### Extrait
──────────────────────────────

5.             Dans sa jurisprudence (arrêts du Tribunal fédéral 9C_713/2022 du 6 novembre 2023 consid. 5.1 ; 2C_710/2017 du 29 octobre 2018 consid. 5.3), le Tribunal fédéral a rappelé que le revenu n'est imposable que s'il est réalisé. Cette condition essentielle constitue le fait générateur de l'imposition du revenu. La réalisation détermine le point d'entrée de l'avantage économique dans la sphère fiscale du contribuable. Tant que l'avantage économique n'est pas réalisé, il demeure une expectative non encore imposable. Un revenu est considéré comme réalisé lorsqu'une prestation est faite au contribuable ou que ce dernier acquiert une prétention ferme sur laquelle il a effectivement un pouvoir de disposition. En règle générale, l'acquisition d'une prétention est déjà qualifiée de revenu dans la mesure où son exécution ne paraît pas incertaine. Ce n'est que si cette exécution paraît d'emblée peu probable que le moment de la perception réelle de la prestation est pris en considération.

Le caractère incertain de l'exécution de la créance ne saurait être reconnu qu'en cas d'insolvabilité du débiteur. L'incertitude sur la capacité du débiteur à honorer sa dette doit certainement être admise lorsque ce dernier est insolvable. Elle devra l'être également lorsque le débiteur est récalcitrant (arrêt du Tribunal fédéral 2C_1035/2020 du 12 novembre 2021 consid. 5.2).

6.             Les revenus provenant du transfert de l’usage ou de la mise à disposition sont réalisés lors de l’acquisition du droit, dans la mesure où celle-ci n’est pas incertaine. Dans la règle, l’échéance détermine le moment de la réalisation des revenus locatifs (Peter LOCHER, Kommentar zum Bundesgesetz über die direkte Bundessteuer, I. Teil, 2019, art. 21, § 19, p. 659 et les réf. citées).

7.             En l’espèce, la recourante ne conteste pas, à juste titre, l’imposabilité en tant que telle des loyers. Cependant et contrairement à ce qu’elle soutient, les revenus locatifs ne sont pas imposables au moment où elle les encaisse, mais dès qu’elle acquiert un droit ferme au paiement de ces créances, c’est-à-dire lors de leur échéance. Il importe dès lors peu que certains locataires n’aient pas réglé l’intégralité des loyers à la fin de l’année 2021.

Cela étant, il convient d’examiner si les créances de loyer détenues par la recourante pourraient être qualifiées d’incertaines, ou que leur valeur seraient nulles, parce que ses locataires seraient insolvables ou récalcitrants.

──────────────────────────────

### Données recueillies
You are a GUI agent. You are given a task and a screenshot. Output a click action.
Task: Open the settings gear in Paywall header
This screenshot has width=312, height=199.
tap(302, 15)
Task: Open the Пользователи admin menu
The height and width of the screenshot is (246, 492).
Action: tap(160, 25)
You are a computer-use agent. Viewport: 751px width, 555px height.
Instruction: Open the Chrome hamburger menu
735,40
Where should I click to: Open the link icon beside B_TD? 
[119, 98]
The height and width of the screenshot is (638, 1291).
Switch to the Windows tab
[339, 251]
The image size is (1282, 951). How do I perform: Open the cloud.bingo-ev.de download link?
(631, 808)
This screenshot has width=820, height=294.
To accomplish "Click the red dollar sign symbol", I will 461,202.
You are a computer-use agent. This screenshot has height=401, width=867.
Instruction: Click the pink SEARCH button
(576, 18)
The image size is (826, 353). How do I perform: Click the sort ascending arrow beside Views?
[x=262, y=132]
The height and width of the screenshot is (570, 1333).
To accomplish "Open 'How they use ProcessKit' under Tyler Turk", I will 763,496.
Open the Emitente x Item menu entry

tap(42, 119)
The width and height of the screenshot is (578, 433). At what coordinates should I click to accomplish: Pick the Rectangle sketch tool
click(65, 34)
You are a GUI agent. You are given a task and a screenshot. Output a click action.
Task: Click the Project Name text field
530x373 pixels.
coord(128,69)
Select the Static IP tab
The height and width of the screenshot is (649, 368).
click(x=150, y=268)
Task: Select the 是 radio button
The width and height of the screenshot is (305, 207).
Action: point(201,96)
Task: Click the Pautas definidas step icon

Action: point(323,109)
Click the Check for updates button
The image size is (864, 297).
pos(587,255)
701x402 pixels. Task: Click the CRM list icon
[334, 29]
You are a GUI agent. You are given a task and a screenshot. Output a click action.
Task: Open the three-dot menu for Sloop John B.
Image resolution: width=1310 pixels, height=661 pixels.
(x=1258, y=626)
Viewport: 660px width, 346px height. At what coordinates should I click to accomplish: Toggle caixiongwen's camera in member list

──────────────────────────────

### Consigne 1
Veuillez recopier le passage de l'extrait situé entre « 6.             Les revenus » et « de l’année 2021. », ces deux bornes comprises.
### Consigne 2
Traduisez en anglais la phrase suivante de l'extrait : « Tant que l'avantage économique n'est pas réalisé, il demeure une expectative non encore imposable. »
Ces entrées n'ont aucun rapport avec l'extrait.

### Résultat attendu 1
6.             Les revenus provenant du transfert de l’usage ou de la mise à disposition sont réalisés lors de l’acquisition du droit, dans la mesure où celle-ci n’est pas incertaine. Dans la règle, l’échéance détermine le moment de la réalisation des revenus locatifs (Peter LOCHER, Kommentar zum Bundesgesetz über die direkte Bundessteuer, I. Teil, 2019, art. 21, § 19, p. 659 et les réf. citées).

7.             En l’espèce, la recourante ne conteste pas, à juste titre, l’imposabilité en tant que telle des loyers. Cependant et contrairement à ce qu’elle soutient, les revenus locatifs ne sont pas imposables au moment où elle les encaisse, mais dès qu’elle acquiert un droit ferme au paiement de ces créances, c’est-à-dire lors de leur échéance. Il importe dès lors peu que certains locataires n’aient pas réglé l’intégralité des loyers à la fin de l’année 2021.

### Résultat attendu 2
As long as the economic benefit is not realized, it remains an expectancy that is not yet taxable.